**REQUIRED ACTION:** Up to and including the line that contains "Task: Open the State dropdown showing Alabama", repeat each line of the data exactly, starting from the first.
━━━ STUDY MATERIAL ━━━
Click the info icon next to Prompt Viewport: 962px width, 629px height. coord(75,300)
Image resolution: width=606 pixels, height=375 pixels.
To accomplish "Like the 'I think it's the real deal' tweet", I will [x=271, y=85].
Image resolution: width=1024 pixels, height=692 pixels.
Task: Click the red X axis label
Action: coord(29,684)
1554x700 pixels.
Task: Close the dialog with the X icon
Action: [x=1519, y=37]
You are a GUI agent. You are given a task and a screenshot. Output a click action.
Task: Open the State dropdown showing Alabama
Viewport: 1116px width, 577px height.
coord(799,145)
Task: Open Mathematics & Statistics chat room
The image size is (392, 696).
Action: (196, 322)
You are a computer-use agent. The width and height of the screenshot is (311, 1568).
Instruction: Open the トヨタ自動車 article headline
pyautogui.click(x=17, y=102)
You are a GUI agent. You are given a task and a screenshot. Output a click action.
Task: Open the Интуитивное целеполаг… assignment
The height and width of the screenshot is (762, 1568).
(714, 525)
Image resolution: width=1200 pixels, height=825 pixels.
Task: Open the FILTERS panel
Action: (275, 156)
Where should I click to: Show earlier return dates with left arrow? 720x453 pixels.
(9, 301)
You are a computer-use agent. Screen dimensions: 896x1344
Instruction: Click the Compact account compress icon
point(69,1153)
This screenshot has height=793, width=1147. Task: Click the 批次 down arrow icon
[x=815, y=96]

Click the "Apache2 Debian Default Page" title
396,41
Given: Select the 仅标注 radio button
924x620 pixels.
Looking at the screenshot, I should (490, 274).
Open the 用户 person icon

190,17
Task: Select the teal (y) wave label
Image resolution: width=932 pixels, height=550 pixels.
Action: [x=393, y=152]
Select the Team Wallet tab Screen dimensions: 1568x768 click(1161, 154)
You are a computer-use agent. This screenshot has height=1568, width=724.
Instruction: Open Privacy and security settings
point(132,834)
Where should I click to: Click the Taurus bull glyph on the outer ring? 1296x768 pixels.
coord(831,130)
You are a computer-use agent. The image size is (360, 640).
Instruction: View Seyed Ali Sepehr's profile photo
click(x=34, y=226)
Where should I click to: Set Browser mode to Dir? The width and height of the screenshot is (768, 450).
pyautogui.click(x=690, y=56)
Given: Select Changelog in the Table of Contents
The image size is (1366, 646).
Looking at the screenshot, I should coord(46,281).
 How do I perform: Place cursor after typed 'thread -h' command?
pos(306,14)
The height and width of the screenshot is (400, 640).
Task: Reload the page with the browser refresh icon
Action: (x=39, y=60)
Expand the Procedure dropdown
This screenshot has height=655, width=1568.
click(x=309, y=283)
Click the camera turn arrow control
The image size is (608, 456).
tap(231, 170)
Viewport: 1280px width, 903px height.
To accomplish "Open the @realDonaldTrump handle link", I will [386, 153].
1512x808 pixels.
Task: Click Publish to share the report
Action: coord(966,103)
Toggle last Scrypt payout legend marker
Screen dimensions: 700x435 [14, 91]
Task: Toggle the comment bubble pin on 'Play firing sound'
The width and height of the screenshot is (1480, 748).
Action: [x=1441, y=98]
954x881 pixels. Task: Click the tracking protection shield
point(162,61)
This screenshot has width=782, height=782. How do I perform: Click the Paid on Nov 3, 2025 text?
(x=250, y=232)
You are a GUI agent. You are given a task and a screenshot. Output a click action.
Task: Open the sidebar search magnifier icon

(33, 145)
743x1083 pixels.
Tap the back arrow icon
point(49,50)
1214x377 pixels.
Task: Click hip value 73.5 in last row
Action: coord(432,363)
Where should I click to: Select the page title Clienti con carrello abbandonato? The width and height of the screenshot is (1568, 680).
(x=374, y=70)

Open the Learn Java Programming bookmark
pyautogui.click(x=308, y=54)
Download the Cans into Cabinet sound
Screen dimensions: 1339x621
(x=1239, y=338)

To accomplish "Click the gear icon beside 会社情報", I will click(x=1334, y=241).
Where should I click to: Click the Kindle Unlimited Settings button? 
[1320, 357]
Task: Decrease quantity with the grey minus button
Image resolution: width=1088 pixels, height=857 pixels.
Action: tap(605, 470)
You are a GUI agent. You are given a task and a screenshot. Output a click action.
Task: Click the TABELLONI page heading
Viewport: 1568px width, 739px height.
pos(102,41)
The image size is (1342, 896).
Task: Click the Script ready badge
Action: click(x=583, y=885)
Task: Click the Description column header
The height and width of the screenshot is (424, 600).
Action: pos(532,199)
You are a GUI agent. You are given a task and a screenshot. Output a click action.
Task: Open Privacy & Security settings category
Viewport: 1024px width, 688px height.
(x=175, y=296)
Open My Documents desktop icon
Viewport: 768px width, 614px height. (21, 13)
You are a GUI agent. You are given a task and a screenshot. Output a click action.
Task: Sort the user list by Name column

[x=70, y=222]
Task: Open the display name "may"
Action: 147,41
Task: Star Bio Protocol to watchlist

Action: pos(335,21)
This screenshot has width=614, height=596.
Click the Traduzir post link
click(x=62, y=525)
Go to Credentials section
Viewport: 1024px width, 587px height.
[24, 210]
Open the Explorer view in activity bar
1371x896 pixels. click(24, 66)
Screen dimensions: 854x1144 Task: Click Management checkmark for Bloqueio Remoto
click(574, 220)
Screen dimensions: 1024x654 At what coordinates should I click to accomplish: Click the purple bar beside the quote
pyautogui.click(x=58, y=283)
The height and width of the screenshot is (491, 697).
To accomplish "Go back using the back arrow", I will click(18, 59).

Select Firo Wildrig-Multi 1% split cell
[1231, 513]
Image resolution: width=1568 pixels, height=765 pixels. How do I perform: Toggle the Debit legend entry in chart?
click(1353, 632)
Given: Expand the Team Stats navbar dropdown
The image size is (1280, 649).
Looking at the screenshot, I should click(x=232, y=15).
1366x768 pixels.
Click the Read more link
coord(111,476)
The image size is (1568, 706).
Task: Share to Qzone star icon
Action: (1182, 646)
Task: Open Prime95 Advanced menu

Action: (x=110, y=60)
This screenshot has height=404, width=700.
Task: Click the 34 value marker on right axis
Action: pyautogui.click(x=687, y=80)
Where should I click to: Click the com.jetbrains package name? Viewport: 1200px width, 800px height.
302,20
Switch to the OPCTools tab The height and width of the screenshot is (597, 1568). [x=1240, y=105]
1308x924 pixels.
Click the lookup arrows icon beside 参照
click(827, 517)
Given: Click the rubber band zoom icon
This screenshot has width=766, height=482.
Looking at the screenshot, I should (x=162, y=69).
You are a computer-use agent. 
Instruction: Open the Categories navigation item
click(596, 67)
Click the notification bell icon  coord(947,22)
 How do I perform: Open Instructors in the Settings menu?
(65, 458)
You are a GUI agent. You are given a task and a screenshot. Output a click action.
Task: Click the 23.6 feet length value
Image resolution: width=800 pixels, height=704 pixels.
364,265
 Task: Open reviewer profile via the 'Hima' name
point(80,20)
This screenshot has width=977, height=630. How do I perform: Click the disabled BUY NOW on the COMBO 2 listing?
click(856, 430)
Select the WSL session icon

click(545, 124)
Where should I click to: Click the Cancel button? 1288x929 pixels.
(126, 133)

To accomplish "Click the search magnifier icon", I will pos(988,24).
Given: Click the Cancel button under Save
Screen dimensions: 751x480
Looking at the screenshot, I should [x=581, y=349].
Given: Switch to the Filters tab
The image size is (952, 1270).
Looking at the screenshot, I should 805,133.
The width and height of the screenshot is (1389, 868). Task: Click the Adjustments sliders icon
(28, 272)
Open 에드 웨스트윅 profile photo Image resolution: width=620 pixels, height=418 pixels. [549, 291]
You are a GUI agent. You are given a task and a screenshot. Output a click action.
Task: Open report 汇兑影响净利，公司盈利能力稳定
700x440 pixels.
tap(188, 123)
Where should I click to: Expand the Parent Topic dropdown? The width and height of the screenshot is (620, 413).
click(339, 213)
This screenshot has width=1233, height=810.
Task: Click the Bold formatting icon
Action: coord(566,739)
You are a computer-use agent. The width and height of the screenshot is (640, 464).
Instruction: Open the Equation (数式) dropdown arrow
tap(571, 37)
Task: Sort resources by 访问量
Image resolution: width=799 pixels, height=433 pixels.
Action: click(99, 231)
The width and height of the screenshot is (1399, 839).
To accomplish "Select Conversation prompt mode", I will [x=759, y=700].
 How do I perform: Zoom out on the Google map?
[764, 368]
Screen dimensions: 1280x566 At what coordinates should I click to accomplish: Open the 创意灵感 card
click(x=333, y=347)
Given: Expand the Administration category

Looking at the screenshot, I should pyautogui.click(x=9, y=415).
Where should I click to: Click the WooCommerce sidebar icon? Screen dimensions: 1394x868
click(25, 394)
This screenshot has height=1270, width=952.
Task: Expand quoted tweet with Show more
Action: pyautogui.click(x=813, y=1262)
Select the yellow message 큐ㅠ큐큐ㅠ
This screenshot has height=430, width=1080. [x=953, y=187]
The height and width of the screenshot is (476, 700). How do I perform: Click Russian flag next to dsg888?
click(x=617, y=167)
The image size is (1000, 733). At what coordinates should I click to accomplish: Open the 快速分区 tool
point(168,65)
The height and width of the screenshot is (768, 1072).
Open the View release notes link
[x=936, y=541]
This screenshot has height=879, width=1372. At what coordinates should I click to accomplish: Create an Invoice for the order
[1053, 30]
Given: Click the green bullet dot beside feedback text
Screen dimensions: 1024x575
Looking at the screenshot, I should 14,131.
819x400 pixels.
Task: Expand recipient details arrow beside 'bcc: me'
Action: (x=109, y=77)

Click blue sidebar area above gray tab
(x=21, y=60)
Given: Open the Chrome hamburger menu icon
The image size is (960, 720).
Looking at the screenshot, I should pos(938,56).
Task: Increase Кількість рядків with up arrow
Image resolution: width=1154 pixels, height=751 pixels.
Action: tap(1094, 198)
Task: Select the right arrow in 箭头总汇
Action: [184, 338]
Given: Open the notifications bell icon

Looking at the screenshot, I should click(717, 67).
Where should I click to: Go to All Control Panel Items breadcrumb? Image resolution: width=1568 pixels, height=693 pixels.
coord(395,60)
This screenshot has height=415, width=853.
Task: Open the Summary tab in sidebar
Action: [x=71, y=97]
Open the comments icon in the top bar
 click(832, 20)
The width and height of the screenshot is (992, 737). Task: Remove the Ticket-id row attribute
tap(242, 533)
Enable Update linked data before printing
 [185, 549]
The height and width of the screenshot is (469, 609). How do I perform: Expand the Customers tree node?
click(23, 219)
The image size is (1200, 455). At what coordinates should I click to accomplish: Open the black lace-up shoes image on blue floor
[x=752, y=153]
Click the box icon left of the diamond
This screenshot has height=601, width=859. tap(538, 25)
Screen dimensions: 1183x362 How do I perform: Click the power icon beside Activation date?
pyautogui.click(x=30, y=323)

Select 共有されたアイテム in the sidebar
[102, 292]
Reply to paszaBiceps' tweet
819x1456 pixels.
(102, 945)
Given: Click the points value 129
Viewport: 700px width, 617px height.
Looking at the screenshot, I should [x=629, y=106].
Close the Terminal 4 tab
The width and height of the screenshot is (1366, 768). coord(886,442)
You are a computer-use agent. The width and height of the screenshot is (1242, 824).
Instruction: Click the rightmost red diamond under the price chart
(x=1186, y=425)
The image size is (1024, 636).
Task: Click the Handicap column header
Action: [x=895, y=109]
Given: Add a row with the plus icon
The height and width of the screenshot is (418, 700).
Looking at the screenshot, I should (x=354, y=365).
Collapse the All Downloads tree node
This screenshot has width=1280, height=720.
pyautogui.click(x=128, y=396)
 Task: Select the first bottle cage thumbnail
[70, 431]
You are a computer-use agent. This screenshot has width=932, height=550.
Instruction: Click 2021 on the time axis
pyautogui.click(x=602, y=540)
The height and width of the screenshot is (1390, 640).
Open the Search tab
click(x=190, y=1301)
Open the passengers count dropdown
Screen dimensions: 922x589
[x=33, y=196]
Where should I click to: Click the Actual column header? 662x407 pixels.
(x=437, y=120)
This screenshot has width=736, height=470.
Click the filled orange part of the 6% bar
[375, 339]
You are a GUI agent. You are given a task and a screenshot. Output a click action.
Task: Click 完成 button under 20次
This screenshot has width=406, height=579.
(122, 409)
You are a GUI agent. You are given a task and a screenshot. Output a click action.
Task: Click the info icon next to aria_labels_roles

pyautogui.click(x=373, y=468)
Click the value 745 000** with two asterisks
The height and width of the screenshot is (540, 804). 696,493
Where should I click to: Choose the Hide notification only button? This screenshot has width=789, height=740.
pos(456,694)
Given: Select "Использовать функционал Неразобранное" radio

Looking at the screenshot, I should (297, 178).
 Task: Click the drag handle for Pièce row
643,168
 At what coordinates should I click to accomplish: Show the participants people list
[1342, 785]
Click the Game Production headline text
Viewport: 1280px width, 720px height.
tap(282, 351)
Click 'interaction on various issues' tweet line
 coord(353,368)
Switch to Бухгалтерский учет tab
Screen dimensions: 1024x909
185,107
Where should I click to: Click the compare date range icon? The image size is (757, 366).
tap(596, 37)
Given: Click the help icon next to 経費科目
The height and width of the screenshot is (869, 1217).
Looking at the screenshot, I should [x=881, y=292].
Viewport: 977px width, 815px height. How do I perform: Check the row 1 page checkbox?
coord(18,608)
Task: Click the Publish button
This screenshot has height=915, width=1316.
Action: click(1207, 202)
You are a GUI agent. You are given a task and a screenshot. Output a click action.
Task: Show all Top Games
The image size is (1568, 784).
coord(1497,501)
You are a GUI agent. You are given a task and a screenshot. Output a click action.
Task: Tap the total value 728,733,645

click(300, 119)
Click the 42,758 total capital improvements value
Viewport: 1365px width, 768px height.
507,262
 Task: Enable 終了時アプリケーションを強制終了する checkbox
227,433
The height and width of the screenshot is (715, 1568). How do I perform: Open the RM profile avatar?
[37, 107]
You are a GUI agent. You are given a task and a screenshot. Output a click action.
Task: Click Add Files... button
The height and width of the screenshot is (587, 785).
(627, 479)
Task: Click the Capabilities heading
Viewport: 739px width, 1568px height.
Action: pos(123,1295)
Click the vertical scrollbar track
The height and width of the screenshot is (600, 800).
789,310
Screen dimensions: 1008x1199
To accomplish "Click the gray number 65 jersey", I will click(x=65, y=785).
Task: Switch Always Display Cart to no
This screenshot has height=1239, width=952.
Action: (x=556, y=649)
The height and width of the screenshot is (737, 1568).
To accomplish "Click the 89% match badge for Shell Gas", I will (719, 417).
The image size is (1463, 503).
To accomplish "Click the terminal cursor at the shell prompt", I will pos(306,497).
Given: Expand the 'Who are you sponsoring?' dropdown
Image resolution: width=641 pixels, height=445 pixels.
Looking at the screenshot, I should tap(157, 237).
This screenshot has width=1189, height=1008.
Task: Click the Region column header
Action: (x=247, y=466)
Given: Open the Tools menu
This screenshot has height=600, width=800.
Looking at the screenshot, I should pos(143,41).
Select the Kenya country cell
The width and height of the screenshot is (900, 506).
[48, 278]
━━━
**RESULT FOR THIS EXERCISE:**
Click the info icon next to Prompt Viewport: 962px width, 629px height. coord(75,300)
Image resolution: width=606 pixels, height=375 pixels.
To accomplish "Like the 'I think it's the real deal' tweet", I will [x=271, y=85].
Image resolution: width=1024 pixels, height=692 pixels.
Task: Click the red X axis label
Action: coord(29,684)
1554x700 pixels.
Task: Close the dialog with the X icon
Action: [x=1519, y=37]
You are a GUI agent. You are given a task and a screenshot. Output a click action.
Task: Open the State dropdown showing Alabama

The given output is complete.